What lines below contain the string "India"? List them all.

[Collected data]
----
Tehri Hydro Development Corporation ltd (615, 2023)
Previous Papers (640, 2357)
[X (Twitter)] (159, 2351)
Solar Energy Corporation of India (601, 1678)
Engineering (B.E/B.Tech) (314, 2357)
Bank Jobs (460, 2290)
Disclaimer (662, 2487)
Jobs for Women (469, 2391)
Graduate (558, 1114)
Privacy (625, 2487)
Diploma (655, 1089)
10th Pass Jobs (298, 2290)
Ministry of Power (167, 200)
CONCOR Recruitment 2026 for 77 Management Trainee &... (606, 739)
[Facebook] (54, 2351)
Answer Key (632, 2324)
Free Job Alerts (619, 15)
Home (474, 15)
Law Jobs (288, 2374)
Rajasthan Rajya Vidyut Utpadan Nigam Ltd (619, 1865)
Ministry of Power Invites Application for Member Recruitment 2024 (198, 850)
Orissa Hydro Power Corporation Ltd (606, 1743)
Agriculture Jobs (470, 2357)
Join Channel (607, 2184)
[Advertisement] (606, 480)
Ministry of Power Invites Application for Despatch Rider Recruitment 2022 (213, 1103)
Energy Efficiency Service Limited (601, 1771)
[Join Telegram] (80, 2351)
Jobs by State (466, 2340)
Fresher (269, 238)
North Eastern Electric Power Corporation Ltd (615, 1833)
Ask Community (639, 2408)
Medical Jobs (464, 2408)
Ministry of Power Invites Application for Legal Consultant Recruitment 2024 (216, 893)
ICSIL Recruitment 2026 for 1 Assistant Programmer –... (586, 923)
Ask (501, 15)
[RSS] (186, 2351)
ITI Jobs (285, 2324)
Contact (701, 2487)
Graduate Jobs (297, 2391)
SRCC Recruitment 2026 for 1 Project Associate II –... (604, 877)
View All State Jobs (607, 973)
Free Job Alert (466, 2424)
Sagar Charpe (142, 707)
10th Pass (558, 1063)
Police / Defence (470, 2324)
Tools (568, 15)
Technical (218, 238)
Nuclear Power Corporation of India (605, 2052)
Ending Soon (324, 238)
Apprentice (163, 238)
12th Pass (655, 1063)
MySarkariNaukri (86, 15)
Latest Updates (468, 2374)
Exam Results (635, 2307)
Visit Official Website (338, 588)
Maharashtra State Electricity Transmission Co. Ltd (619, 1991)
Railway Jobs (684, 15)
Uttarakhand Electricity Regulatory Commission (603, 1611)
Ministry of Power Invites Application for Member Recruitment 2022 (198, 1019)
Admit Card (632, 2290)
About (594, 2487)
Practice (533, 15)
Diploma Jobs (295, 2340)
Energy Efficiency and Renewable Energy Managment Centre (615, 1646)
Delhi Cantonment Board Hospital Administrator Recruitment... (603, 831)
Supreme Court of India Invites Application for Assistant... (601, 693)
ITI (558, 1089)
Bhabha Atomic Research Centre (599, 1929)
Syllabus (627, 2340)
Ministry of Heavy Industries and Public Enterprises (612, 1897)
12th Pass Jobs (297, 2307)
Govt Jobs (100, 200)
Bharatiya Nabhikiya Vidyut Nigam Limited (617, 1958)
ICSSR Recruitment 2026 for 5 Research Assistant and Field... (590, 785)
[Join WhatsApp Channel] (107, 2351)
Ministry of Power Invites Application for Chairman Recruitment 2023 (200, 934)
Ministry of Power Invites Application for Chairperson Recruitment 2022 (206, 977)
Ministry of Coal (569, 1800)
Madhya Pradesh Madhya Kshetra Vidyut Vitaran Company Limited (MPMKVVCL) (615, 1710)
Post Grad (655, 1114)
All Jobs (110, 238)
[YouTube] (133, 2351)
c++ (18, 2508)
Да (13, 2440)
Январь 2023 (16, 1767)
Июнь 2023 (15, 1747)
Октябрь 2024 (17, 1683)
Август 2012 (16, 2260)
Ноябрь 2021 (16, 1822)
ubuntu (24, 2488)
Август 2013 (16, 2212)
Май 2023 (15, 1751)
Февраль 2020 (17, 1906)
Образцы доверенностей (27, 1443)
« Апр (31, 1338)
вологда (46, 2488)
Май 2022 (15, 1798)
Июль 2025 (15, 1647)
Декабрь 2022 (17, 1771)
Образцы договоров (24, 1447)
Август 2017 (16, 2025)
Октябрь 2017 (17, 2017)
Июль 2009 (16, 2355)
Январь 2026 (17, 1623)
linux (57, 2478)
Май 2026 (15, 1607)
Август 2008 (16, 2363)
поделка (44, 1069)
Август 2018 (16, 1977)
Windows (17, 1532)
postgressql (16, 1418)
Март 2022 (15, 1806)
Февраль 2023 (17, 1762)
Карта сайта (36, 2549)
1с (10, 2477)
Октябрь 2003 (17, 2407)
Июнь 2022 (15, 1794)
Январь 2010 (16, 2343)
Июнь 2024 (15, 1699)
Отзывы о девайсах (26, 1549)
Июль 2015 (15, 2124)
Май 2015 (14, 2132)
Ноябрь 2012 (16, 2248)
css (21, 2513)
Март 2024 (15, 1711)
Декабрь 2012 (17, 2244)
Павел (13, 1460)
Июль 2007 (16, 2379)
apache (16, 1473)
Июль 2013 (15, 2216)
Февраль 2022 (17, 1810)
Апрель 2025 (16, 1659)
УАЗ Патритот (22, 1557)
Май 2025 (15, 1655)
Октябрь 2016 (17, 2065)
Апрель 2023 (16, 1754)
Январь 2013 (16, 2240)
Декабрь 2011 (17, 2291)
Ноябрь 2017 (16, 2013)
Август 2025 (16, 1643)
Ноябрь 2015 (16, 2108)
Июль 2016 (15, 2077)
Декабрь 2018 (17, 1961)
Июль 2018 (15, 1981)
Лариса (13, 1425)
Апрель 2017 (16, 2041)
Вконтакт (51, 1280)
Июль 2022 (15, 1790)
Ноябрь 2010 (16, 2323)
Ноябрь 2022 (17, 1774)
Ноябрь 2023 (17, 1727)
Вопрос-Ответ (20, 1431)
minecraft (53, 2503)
----
#### Final answer:
Solar Energy Corporation of India (601, 1678)
Nuclear Power Corporation of India (605, 2052)
Supreme Court of India Invites Application for Assistant... (601, 693)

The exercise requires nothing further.